Cardiff International Airport
Cardiff International Airport is a single terminal airport located just west of the Welsh capital. Serving over a million passengers every year, Cardiff Airport is both the largest airport in Wales and the only one to offer scheduled international flights. Consequently, for over fifty years Cardiff Airport has been the primary airport of South, Middle, and West Wales.
Today, Cardiff International acts as a public airport run owned by the private company Cardiff International Airport Limited. In addition to over 60 regular destinations from the various airlines operating out of the main terminal, Cardiff International also supports corporate and general aviation flights.
History of Cardiff Airport
Cardiff Airport has its roots in the operations set up by the Royal Air Force (RAF) during World War II. Originally designated as a training base for RAF Spitfires, the airfield was built in the village of Rhoose, Vale of Glamorgan. After the war, the former base would be abandoned until the 1950s, when the runway was chosen by the Welsh Government as the new home of civilian flight for South Wales.
After several years of renovation, the airport began operating flights to Dublin in 1952, and by 1954, all civilian flights from Cardiff Municipal Airport were transferred to the new airport. Over the next ten years, a new terminal building and additional international destinations were added, servicing over 100,000 passengers every year.
As control of the airport turned over to the Glamorgan County Council, the 1960’s and 70’s would see additional investments in the airport’s infrastructure. Work on the Terminal Building, Control Tower, and runway allowed the airport to attract even more traffic. Another extension of the runway in 1986 allowed the airport’s transatlantic travel to expand, while also giving the airport the ability to handle bigger and more powerful jumbo jets.
Over the course of the next 25 years, Cardiff International would see several major changes, including privatization in 1995. By 2008, Cardiff International Airport cracked the top 20 of busiest UK airports, although it has since fallen to 21st with a steady decline in recent passenger numbers. In 2009, Cardiff International Airport was officially renamed Cardiff Airport, although Cardiff International Airport remains a regularly used alternative. Since 2006, ongoing renovations have spurred multiple rumors of even larger renovations in the near future.
As a regional airport, Cardiff International Airport remains an important part of the UK’s commercial flight industry. Additionally, the airport has played and continues to play an important role in several other aspects of the aviation industry.

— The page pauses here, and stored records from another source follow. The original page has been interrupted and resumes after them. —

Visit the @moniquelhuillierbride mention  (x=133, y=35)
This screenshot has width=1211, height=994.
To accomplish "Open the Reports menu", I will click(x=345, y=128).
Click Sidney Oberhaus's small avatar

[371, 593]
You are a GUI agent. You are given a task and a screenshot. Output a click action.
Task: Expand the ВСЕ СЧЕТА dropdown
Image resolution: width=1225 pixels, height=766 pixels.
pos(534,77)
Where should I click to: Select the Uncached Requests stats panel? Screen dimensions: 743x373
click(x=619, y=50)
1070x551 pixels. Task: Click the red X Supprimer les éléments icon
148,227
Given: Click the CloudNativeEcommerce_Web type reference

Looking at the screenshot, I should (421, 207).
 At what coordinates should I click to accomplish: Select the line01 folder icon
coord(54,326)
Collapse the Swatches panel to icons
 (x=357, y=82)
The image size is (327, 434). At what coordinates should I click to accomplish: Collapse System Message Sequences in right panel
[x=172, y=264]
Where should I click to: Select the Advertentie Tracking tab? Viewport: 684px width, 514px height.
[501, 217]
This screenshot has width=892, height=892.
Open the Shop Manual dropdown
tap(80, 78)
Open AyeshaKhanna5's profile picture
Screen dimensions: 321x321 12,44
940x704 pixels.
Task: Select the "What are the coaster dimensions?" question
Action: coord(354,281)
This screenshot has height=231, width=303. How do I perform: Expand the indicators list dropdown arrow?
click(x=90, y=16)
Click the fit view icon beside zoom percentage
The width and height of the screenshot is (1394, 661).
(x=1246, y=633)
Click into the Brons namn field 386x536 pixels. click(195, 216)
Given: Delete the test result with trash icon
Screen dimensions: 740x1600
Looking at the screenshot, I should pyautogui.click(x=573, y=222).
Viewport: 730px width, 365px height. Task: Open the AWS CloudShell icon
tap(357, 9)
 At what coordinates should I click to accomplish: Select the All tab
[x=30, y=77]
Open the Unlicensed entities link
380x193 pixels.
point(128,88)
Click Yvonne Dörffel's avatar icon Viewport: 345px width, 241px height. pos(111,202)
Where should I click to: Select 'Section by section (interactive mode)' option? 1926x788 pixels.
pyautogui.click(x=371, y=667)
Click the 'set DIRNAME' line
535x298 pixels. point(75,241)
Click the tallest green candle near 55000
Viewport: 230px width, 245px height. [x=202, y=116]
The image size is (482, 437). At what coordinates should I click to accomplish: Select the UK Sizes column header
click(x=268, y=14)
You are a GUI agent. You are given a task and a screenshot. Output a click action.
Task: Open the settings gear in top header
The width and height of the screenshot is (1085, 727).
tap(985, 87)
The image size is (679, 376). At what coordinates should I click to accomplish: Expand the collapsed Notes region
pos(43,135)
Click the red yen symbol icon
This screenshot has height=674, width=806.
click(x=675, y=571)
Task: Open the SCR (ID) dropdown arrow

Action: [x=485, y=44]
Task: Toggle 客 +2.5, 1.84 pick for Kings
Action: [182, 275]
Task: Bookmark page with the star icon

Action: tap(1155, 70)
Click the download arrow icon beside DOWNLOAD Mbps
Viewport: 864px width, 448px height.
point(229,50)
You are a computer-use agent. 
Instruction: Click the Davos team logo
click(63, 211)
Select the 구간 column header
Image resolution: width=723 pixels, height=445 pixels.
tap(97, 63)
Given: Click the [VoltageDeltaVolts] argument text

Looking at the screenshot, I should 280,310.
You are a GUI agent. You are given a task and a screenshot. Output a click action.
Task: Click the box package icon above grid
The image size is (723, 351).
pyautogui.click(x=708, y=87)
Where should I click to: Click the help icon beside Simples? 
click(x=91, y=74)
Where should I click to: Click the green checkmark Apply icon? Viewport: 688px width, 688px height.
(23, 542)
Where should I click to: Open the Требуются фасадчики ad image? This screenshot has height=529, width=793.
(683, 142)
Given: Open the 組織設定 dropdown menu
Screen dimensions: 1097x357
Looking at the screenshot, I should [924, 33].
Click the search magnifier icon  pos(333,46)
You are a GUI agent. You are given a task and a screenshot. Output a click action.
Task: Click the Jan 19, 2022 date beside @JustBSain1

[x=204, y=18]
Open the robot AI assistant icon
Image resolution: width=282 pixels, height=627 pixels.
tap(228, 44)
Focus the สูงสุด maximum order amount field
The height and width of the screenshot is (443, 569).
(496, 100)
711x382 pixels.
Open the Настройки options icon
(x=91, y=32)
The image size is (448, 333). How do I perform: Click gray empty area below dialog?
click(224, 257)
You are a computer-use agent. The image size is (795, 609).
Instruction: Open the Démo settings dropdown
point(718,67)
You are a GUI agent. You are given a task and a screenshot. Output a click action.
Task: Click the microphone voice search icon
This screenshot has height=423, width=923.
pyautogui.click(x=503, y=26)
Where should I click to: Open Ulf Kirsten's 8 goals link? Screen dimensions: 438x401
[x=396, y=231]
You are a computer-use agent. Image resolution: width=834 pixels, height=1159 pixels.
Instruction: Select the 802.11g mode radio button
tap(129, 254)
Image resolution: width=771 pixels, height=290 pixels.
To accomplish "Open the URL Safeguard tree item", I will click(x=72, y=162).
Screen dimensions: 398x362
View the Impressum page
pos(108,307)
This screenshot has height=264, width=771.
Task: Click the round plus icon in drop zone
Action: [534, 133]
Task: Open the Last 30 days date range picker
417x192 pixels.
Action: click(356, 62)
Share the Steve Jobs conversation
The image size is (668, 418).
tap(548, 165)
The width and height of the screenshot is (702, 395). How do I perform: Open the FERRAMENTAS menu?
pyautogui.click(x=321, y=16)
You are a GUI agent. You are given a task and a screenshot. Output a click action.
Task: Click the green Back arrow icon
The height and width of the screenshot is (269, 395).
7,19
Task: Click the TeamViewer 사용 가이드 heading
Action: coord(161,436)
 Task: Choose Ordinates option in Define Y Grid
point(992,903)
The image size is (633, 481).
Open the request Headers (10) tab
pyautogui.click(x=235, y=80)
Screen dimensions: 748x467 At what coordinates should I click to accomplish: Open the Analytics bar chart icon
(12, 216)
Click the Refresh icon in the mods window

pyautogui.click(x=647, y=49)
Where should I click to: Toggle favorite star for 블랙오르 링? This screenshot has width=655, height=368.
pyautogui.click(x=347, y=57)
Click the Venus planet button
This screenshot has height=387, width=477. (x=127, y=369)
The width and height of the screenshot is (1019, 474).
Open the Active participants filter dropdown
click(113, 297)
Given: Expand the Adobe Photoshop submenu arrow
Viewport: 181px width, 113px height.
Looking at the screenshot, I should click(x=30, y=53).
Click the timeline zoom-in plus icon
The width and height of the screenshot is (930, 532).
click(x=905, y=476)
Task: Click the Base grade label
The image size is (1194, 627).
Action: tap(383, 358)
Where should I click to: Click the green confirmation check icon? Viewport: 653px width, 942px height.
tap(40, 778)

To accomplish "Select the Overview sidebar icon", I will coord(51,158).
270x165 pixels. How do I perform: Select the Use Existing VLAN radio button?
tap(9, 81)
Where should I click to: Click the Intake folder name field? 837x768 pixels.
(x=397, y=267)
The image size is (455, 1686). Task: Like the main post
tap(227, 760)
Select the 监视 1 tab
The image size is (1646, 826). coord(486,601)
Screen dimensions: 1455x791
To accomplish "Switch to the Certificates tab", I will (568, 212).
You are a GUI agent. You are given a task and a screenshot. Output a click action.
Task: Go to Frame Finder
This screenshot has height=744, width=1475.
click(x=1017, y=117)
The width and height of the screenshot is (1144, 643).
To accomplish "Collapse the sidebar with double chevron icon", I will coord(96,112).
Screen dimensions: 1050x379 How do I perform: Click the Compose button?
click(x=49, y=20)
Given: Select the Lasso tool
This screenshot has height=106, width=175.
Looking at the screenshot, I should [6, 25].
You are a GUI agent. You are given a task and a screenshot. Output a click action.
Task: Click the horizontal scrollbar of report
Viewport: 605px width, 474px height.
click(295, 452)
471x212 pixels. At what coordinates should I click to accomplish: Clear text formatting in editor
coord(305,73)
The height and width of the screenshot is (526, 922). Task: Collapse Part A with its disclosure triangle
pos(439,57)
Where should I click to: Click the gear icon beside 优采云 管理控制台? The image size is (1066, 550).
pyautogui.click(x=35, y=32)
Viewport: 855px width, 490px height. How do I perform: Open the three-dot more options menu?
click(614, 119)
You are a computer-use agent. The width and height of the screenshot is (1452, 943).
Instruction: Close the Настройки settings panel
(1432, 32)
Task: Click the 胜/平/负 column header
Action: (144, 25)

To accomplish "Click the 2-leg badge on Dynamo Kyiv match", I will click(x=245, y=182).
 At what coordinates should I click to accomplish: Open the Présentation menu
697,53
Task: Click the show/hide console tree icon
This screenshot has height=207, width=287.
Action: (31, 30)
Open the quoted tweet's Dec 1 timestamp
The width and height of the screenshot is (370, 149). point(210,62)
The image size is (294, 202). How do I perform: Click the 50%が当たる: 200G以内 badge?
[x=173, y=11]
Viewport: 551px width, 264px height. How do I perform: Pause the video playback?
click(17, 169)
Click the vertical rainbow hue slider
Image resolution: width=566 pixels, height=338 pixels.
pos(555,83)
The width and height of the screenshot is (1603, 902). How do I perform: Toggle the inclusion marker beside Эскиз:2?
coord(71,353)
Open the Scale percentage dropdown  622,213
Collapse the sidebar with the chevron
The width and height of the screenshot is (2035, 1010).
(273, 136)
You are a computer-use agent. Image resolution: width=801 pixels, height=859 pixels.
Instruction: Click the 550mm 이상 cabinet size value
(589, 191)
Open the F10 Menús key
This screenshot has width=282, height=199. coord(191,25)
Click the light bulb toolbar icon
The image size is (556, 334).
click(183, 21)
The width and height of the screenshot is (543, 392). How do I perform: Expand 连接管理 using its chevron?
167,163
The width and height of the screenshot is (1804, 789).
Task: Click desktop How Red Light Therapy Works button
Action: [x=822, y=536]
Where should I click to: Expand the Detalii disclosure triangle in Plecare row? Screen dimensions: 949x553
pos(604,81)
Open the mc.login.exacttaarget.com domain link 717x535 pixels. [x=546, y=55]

Heli-air Wales, a pioneer in Welsh Helicopter Training originated operations out of the airport in 1995 before moving operations in 1999.
Meanwhile, a number of aviation and aerospace corporations and schools are located near the airport, making it a major economic contributor to the region. The 1986 runway extension even attracted British Airways, who set up their primary maintenance hanger at the airport. Even today, this massive facility remains one of the largest maintenance hangers in the world.
Other important milestones achieved by Cardiff International include being the first airport in Wales to operate Public Service Obligation (PSO) flights. Designed to take the pressure off congested road and rail systems, the PSO began operation in 2007 with up to 10 flights each day connecting Cardiff and Southern Wales to the Northern part of the country. After three years of wildly successful operation, the service was renewed in 2010 with a four-year deal and a new carrier.
Multiple transportation options to Cardiff Airport are available including a number of taxi services, rail, and bus alternatives. Short and long-term parking are also available, although reservations are recommended for long-term spots.